Liam McKee yesterday escaped a fine of up to €1,000 after Judge Patrick Durcan dismissed the case taken against him by An Post for having no TV licence, after hearing that the father of four grown-up children has no access to the TV at his own home.
Mr McKee shares his home in Shannon, with his ex-wife and two of their children. He yesterday agreed in court with his solicitor, Daragh Hassett, that, in the division of the home, he has no access to the TV.
At Ennis District Court, Mr Hassett said Mr McKee — a brother of Clare County Councillor Mike McKee — had advised his ex-wife to get the TV licence in her own name, but she had not done so yet.
Questioning the unusual arrangements at the McKee household, Judge Durcan asked Mr McKee: “What happens if there is a match on and you want to see it on the television?”
Mr McKee said: “I go down the road to where my mother lives and watch it there.”
Mr McKee told the judge that the TV is located in the sitting room of the house and Judge Durcan asked: “And you have no access to the sitting room at all?”

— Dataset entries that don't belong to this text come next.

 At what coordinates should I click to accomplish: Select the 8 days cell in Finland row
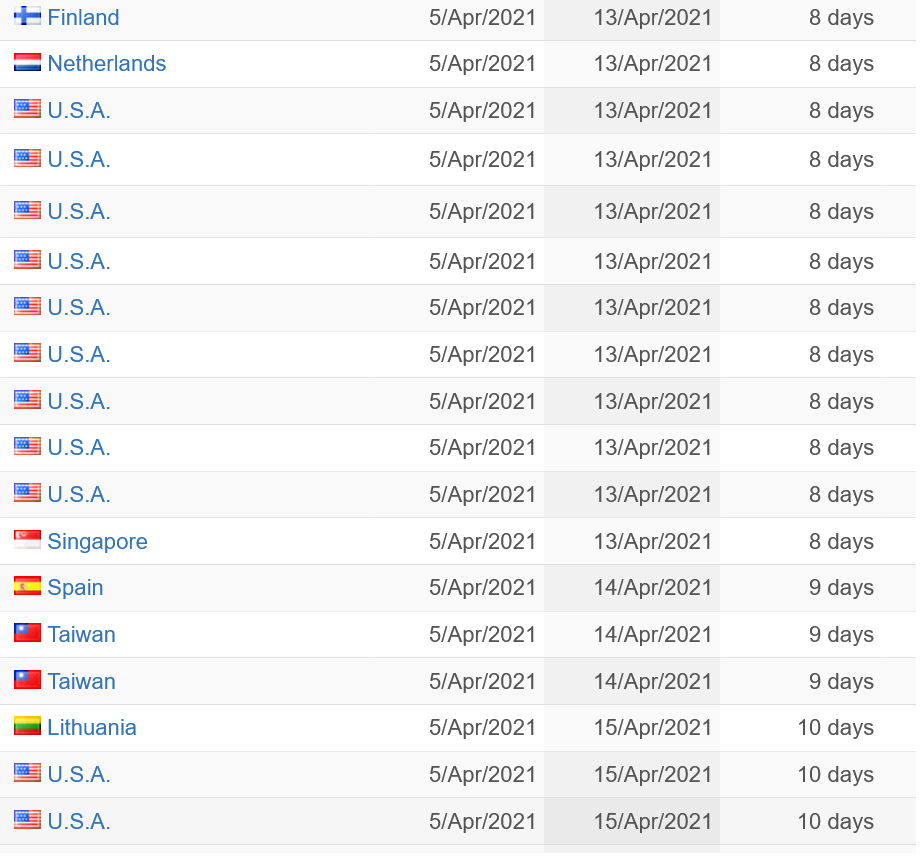tap(842, 18)
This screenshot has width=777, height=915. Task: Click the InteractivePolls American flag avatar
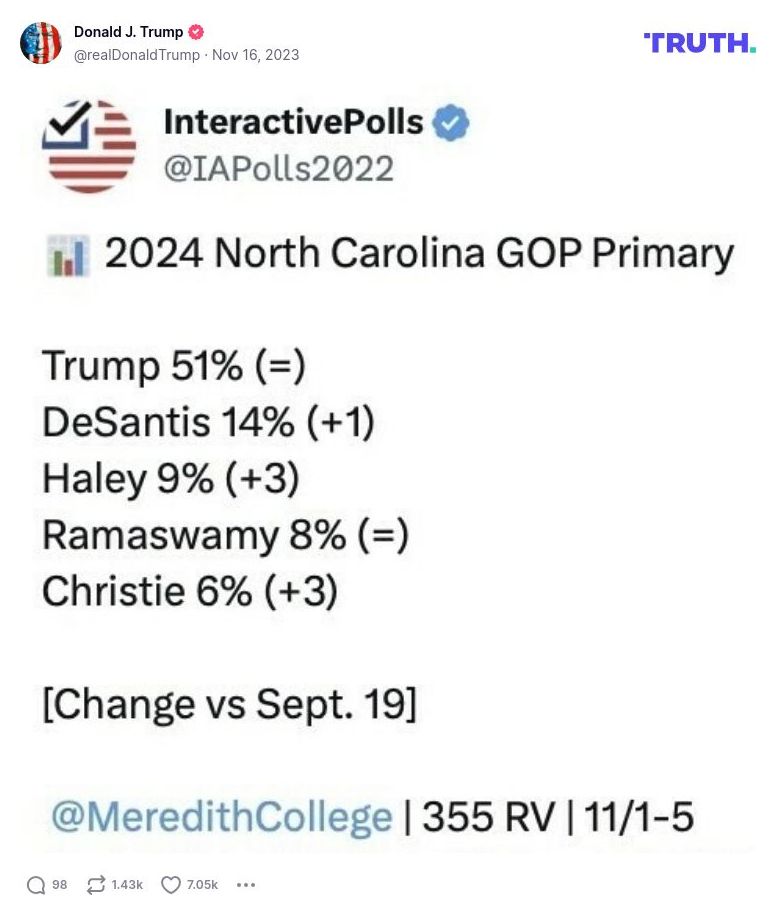89,145
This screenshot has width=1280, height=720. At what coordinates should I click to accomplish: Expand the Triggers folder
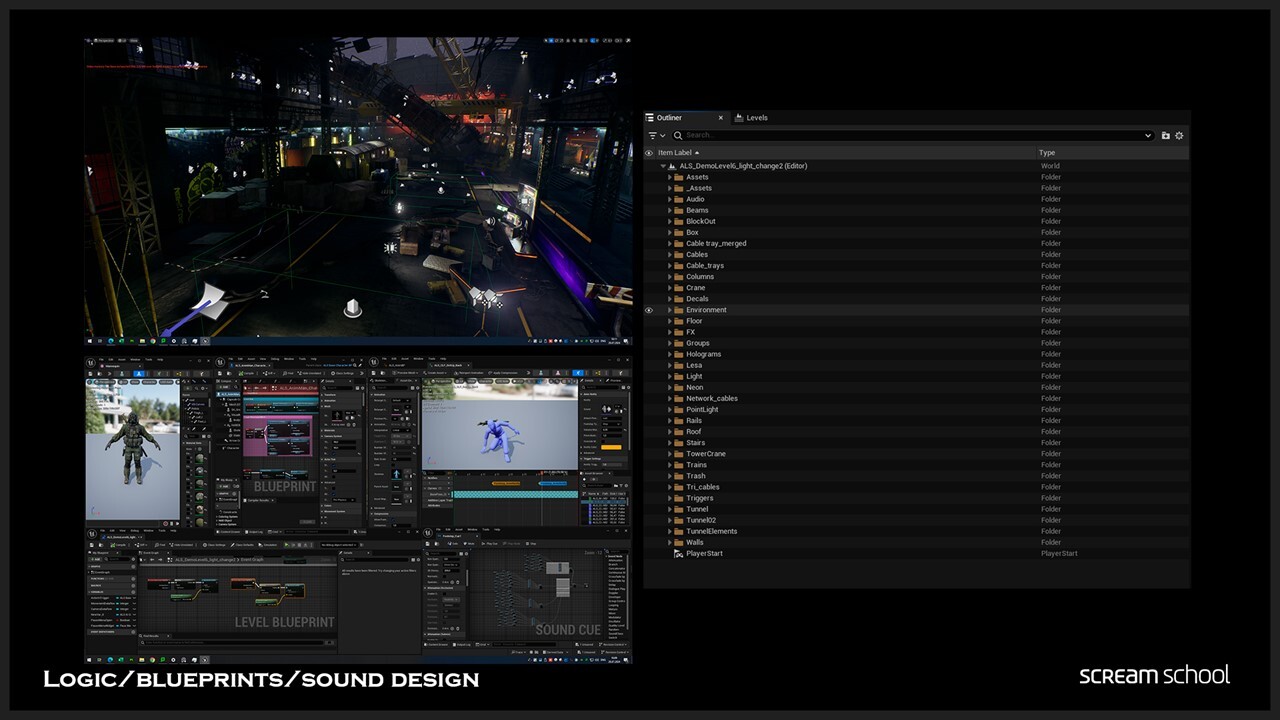coord(669,498)
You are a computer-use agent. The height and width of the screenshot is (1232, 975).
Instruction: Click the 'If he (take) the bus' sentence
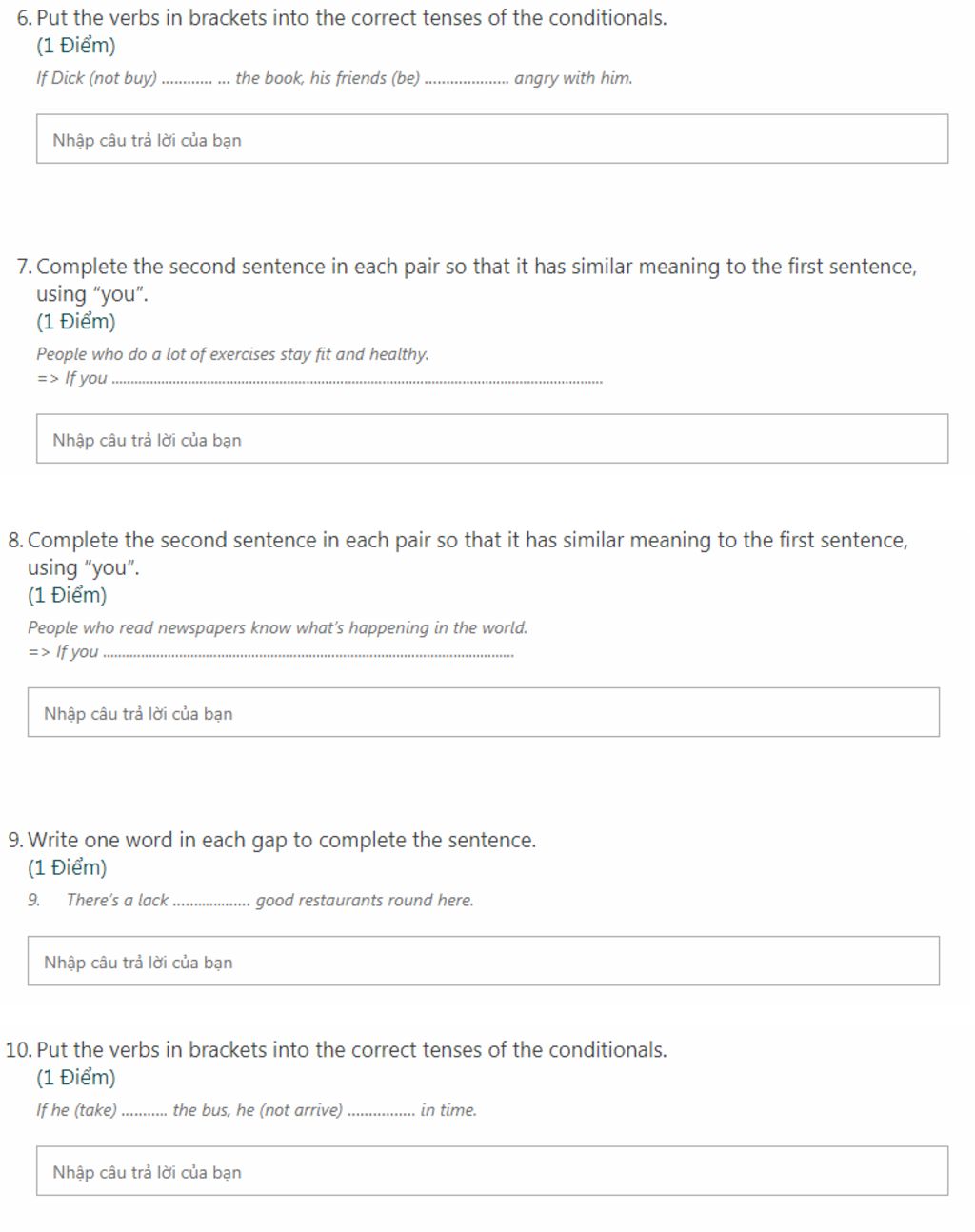[x=256, y=1110]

Mr McKee replied: “It’s, it’s... very difficult.”
Aisling Casey, for An Post, asked Mr McKee if the TV was the only one in the house or did he have one in his bedroom. Mr McKee said it was the only working TV but that there were a couple of broken ones in the home as well.

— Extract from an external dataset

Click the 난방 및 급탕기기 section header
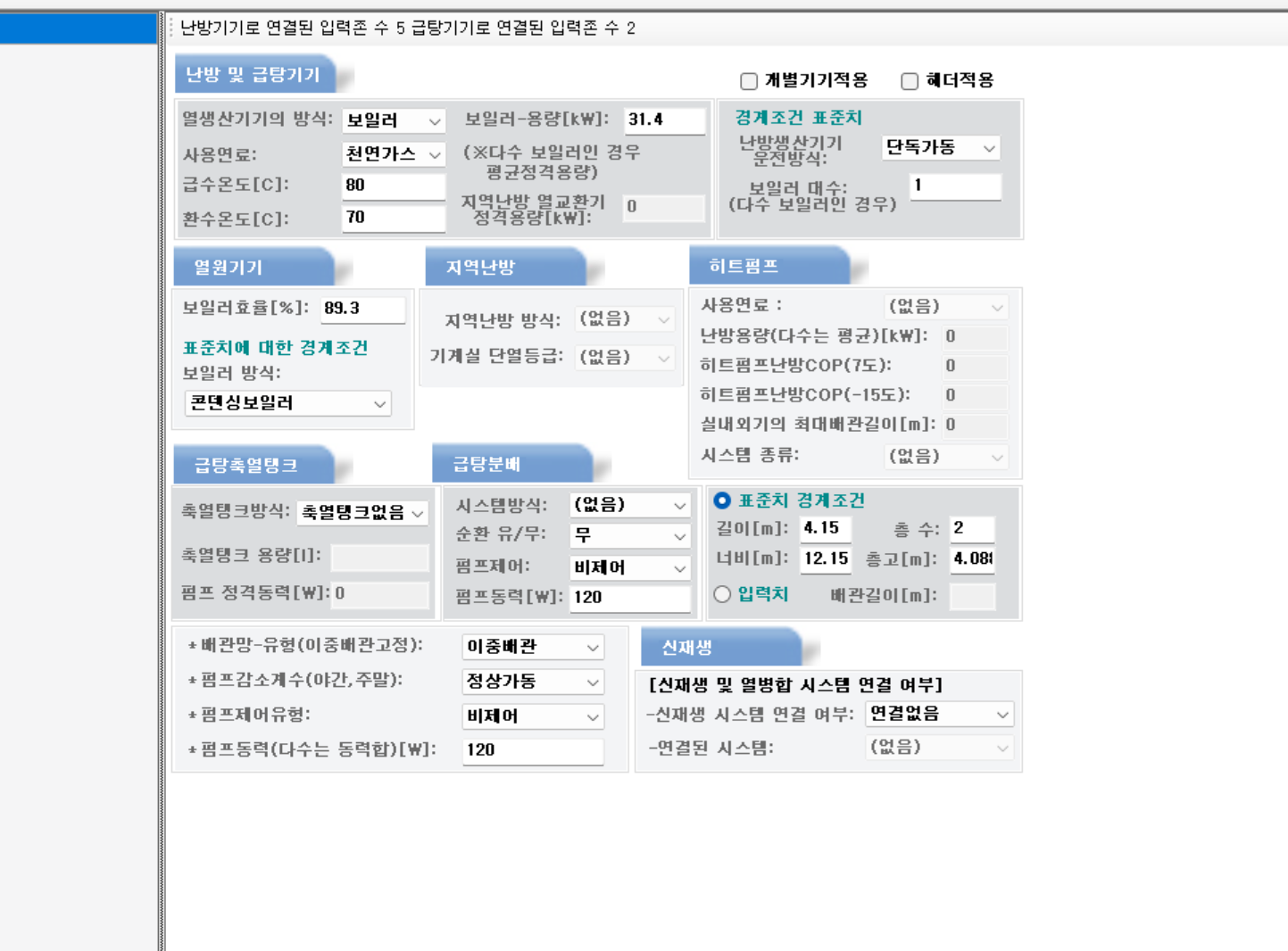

After hearing evidence yesterday, Judge Durcan dismissed the case.
Speaking afterwards, Mr McKee said: “I’m delighted. I’m unemployed so if a fine was imposed, it would have been hard.”
Asked would he be telling his ex-wife about the court result, Mr McKee replied: “No.”
He said there is little communication between the two. Asked what it was like to share a home with a separated spouse, he said: “It is not fun.”
Mr McKee confessed that he isn’t a great fan of TV anyway, and that the last soap he watched was the 1980s American series Dallas.